American author Andy Duncan said British author JRR Tolkien depicted evil creatures such as orcs as ‘worse than others’ and said this had ‘dire consequences for society’.
The criticism comes despite Tolkien being known as a fierce critic of racism, particularly the Nazi Germany regime in the 1930s and 40s.
But Duncan told podcast Geek’s Guide to the Galaxy, run by Wired Magazine: ‘It’s hard to miss the repeated notion in Tolkien that some races are just worse than others, or that some peoples are just worse than others.
‘And this seems to me – in the long term if you embrace this too much – it has dire consequences for yourself and for society.’
In the novels, orcs are ugly, cannibalistic creatures who have a thirst for murder and are used as soldiers by their evil ‘dark lord’ Sauron.
Duncan has previously written a parody set in Tolkien’s Middle-earth universe called Senator Bilbo about a right-wing Hobbit politician opposing the immigration of orcs into The Shire.
Speaking about this story to the podcast, he added: ‘I can easily imagine that a lot of these people that were doing the dark lord’s bidding were doing so out of simple self-preservation and so forth.
‘A lot of these creatures that were raised out of the earth had not a great deal of choice in the matter of what to do. I have this very complicated sense of the politics of all that.’
Duncan also compared the depiction of the orcs to modern day refugees and appeared to criticize President Donald Trump over the situation at the Mexican border.
He added: ‘It is easier to demonize one’s opponents than to try to understand them and to understand the complex forces that are leading to, for example, refugees trying to cross the southern border [of the US] legally or illegally.

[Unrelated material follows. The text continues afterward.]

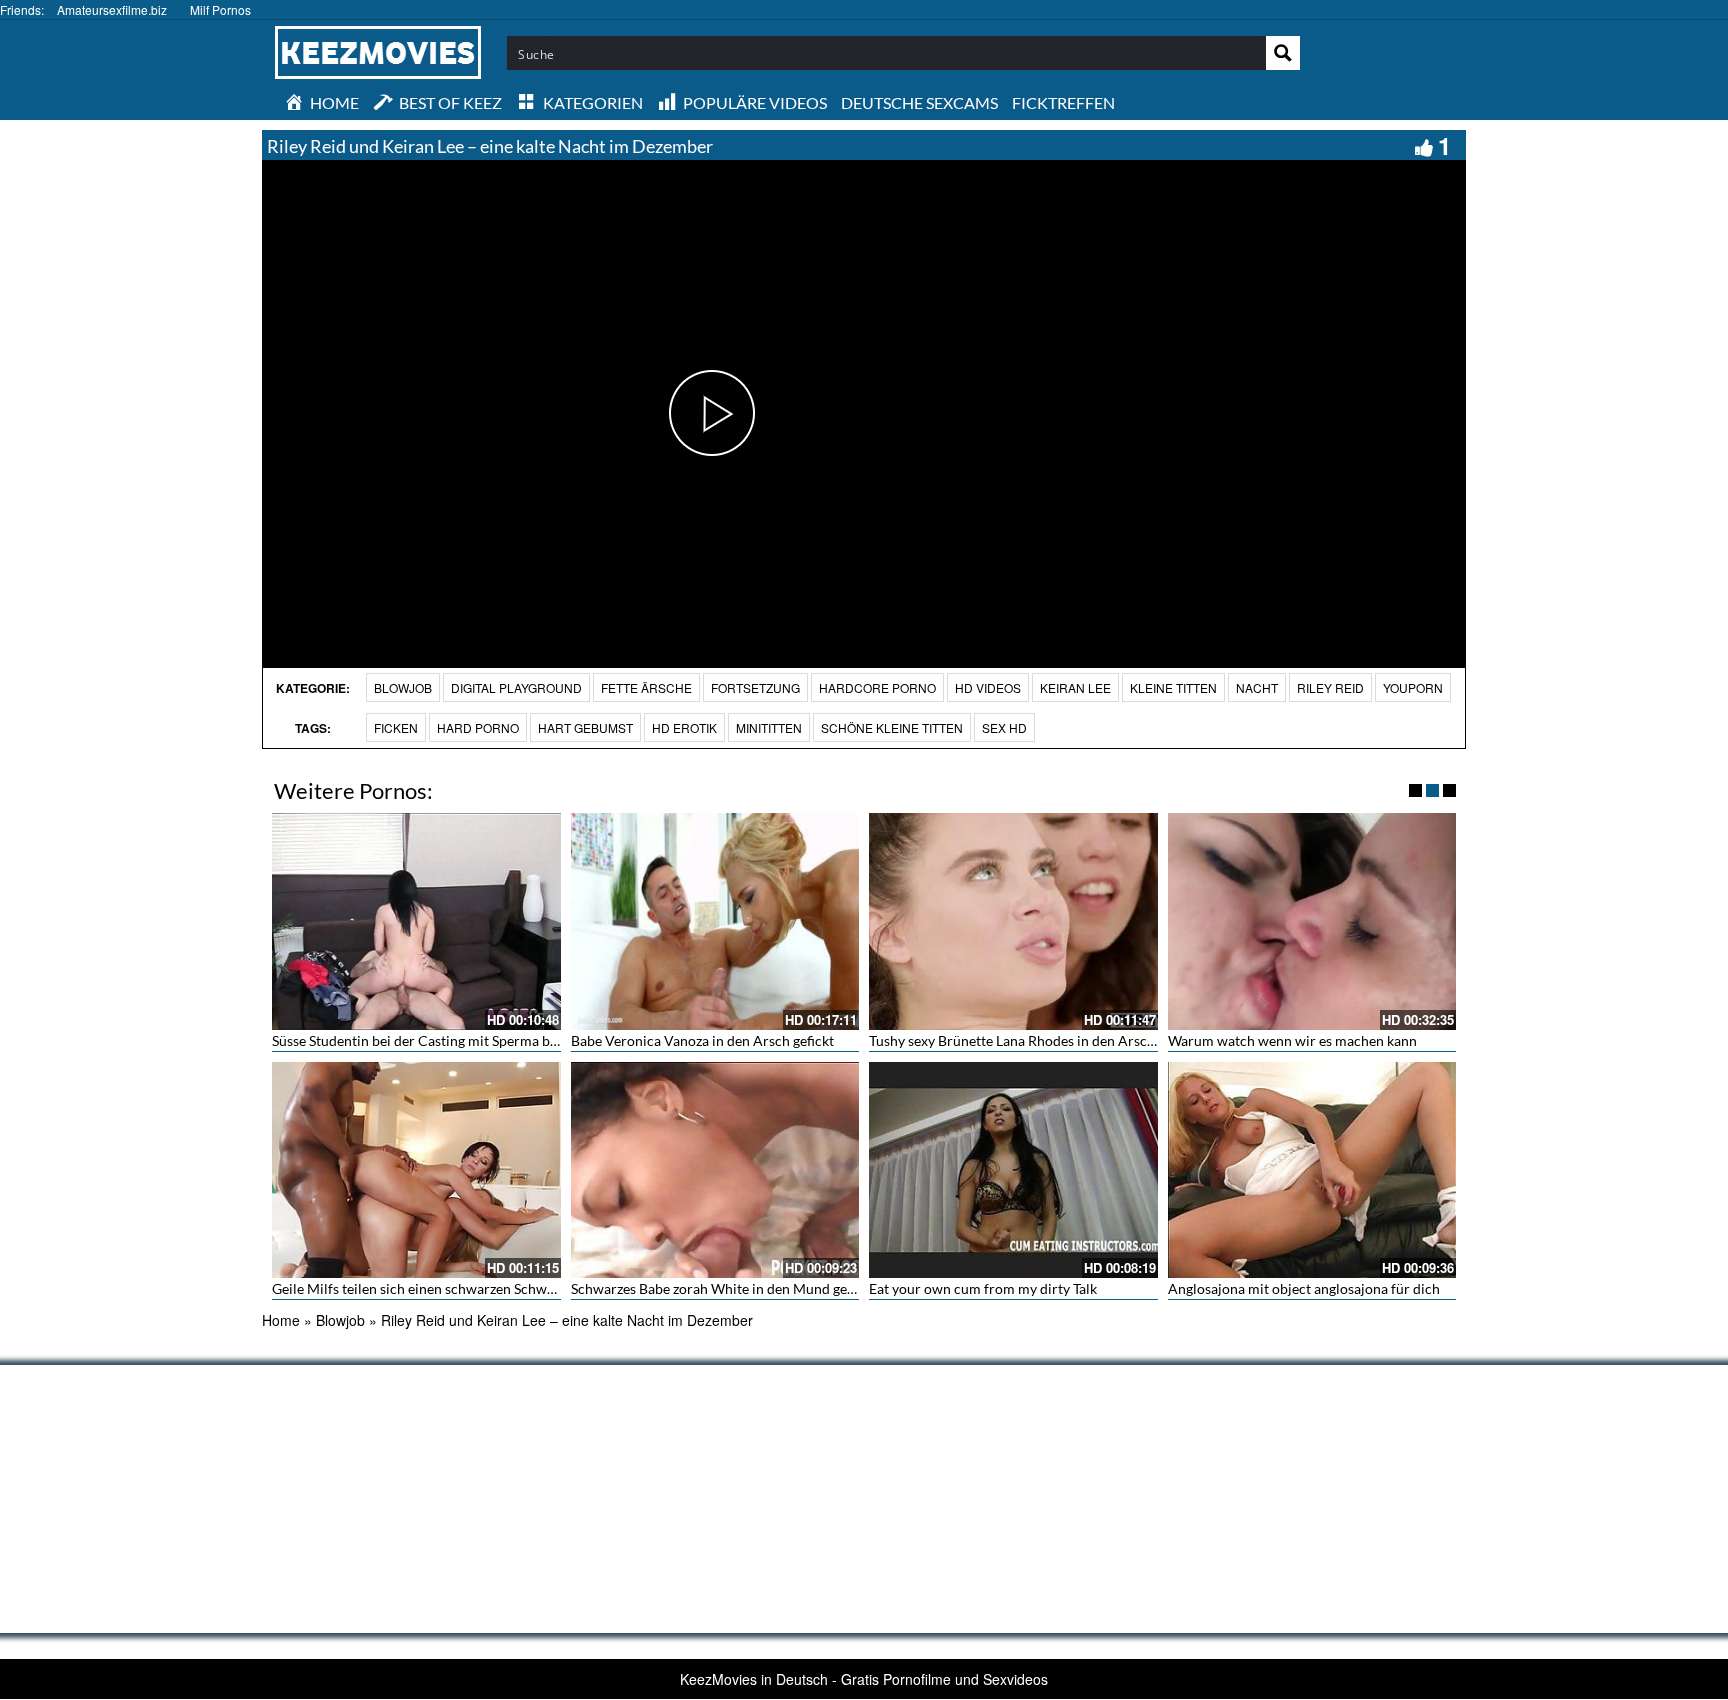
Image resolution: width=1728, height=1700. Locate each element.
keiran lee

‘It’s easier to build walls and demonize them as “scum”.’
Tolkien has previously been criticized for racism by academics, including Dr. Stephen Shapiro, a then cultural study academic at the University of Warwick, in 2003.

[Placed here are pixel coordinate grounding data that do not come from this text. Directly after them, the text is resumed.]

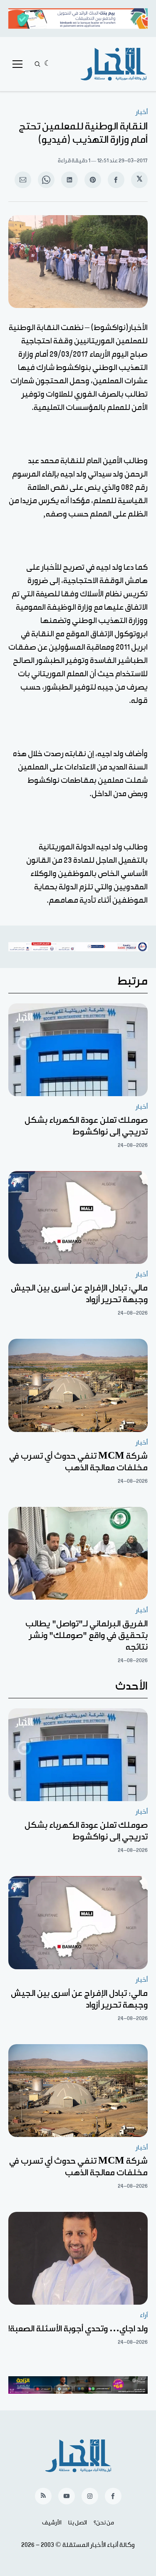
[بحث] (37, 64)
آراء (144, 2315)
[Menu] (17, 64)
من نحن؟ (104, 2523)
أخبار (142, 112)
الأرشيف (52, 2523)
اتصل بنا (77, 2523)
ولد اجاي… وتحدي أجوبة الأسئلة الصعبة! (78, 2328)
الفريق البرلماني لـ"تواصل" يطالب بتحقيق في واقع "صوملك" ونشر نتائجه (86, 1635)
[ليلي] (47, 64)
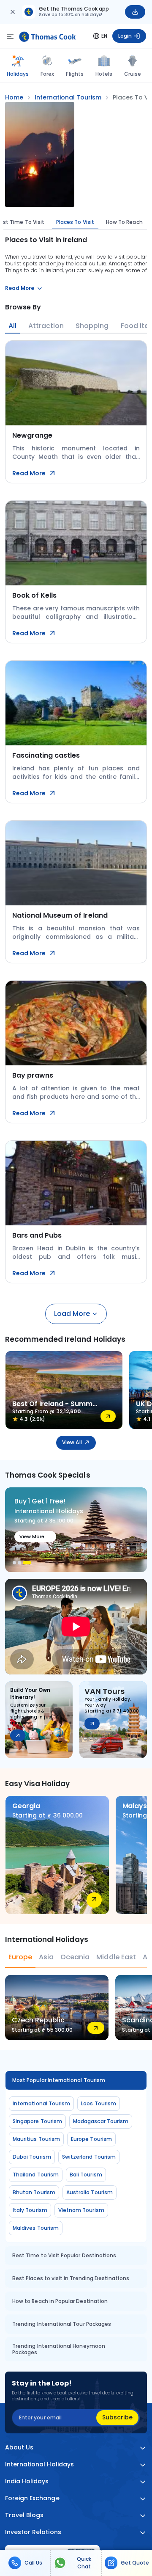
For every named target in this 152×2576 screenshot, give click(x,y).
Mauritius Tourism (36, 2139)
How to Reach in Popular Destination (60, 2301)
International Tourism (41, 2103)
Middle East (116, 1957)
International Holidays (39, 2464)
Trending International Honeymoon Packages (58, 2349)
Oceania (75, 1957)
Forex (47, 73)
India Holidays (27, 2481)
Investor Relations (33, 2532)
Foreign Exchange (32, 2498)
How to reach (124, 222)
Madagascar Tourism (100, 2121)
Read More (29, 473)
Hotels (103, 73)
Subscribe (117, 2417)
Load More (72, 1313)
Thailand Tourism (36, 2174)
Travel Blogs (24, 2515)
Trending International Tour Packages (61, 2324)
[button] (14, 1562)
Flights (74, 73)
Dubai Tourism (32, 2156)
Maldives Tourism (36, 2227)
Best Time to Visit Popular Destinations (64, 2255)
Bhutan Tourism (34, 2192)
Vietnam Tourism (81, 2210)
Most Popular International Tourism (58, 2080)
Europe (20, 1957)
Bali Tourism (86, 2174)
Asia (46, 1957)
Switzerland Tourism (89, 2156)
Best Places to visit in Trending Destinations (70, 2278)
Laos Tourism (98, 2103)
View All (71, 1442)
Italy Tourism (30, 2210)
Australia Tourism (89, 2192)
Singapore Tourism (37, 2121)
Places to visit (75, 222)
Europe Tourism (91, 2139)
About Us (19, 2448)
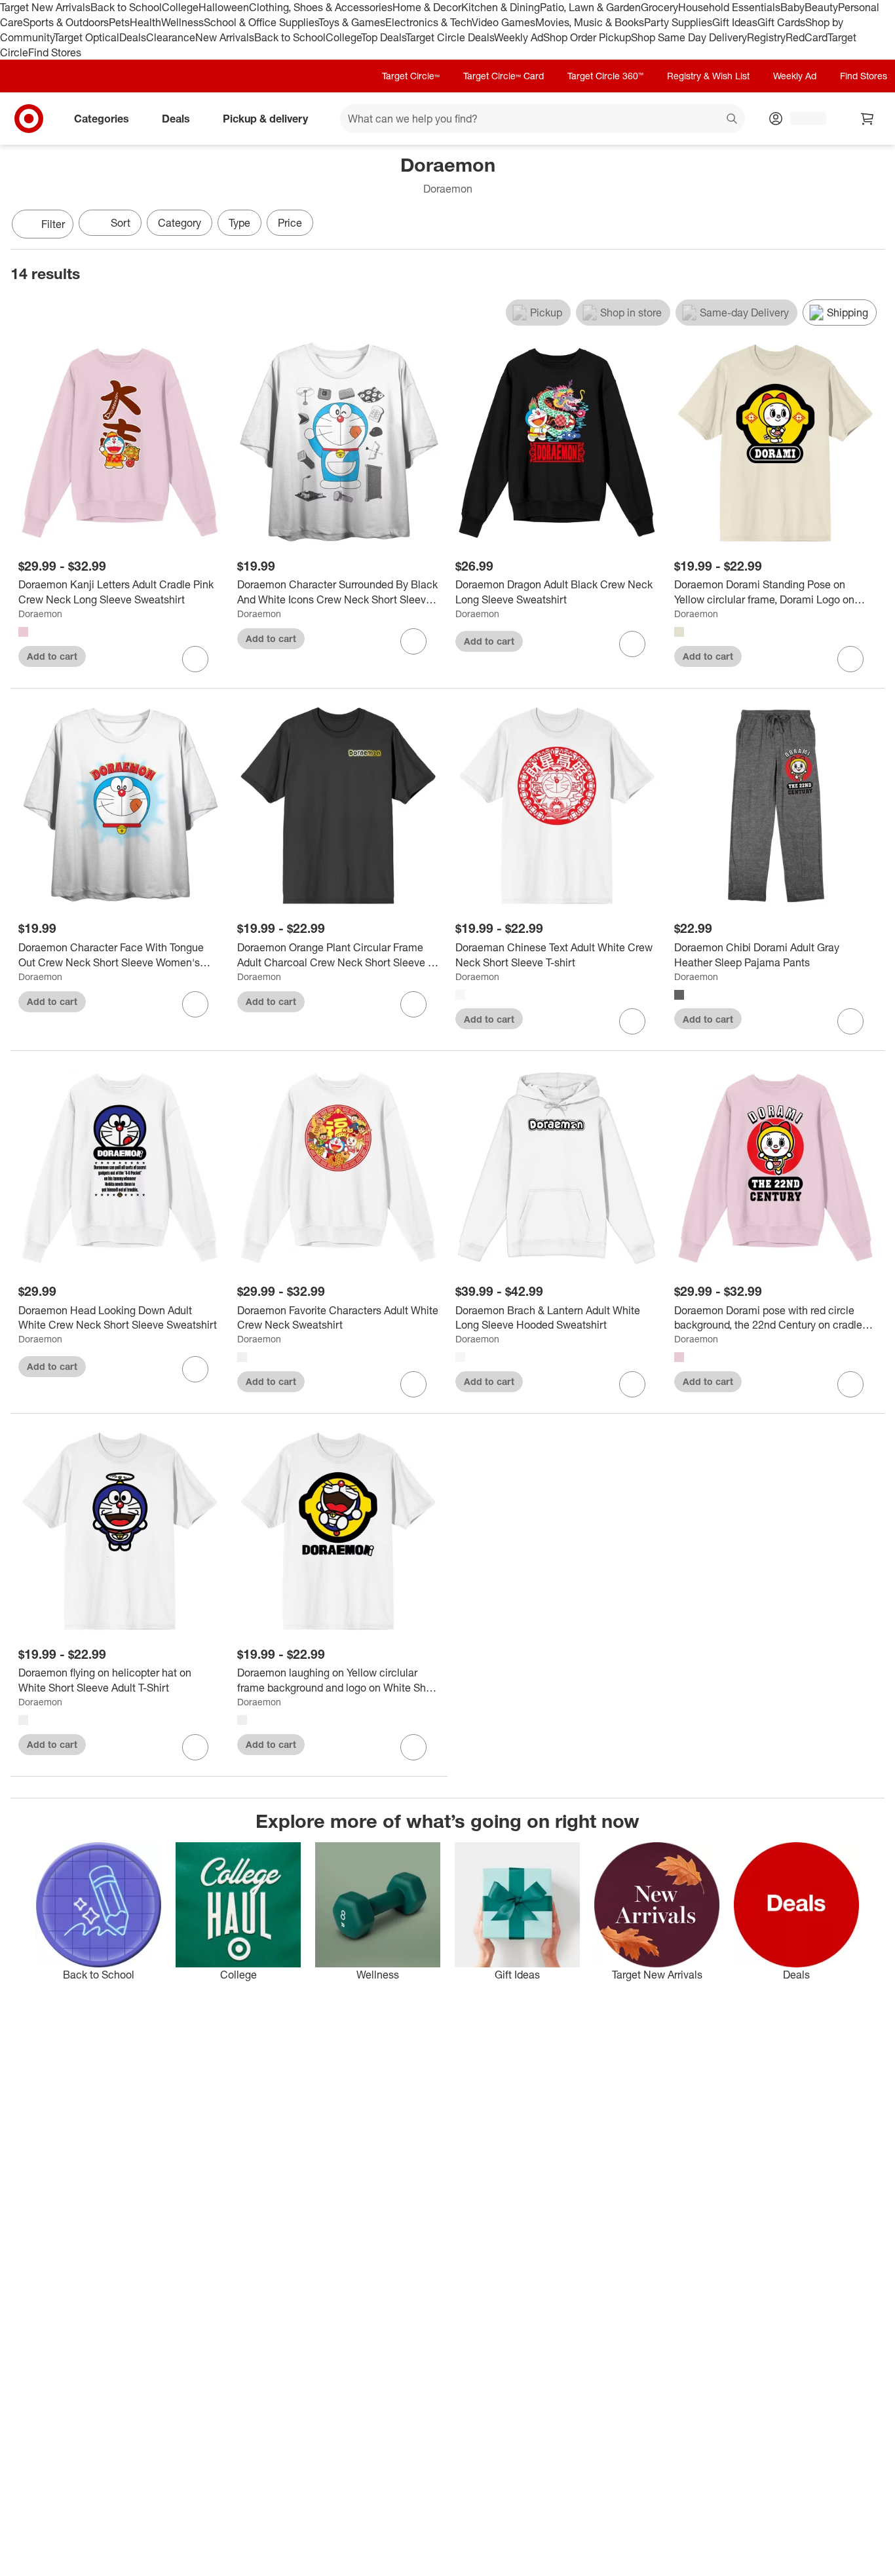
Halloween (224, 7)
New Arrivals (224, 37)
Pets (119, 22)
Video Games (503, 22)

He wrote: ‘Put simply, Tolkien’s good guys are white and the bad guys are black, slant-eyed, unattractive, inarticulate and a psychologically undeveloped horde.’
But the criticism was slammed by other experts, including the Tolkien Society who said the author ‘detested’ racism.
Tolkien, who once described Hitler as a ‘ruddy little ignoramus’ previously argued with Berlin publishing house Rütten & Loening in 1938 over publishing a German language version of The Hobbit when the firm asked him to prove his ‘Aryan heritage’.
Tolkien wrote two letters in response, one ignoring the question, and the other confronting the issue head-on.
In the second, he wrote: ‘If I am to understand that you are enquiring whether I am of Jewish origin, I can only reply that I regret that I appear to have no ancestors of that gifted people.
‘My great-great-grandfather came to England in the eighteenth century from Germany: the main part of my descent is therefore purely English, and I am an English subject – which should be sufficient.
‘I have been accustomed, nonetheless, to regard my German name with pride, and continued to do so throughout the period of the late regrettable war, in which I served in the English army.
‘I cannot, however, forbear to comment that if impertinent and irrelevant inquiries of this sort are to become the rule in matters of literature, then the time is not far distant when a German name will no longer be a source of pride.’
MailOnline has contacted the Tolkien Society and the Tolkien Estate for comment.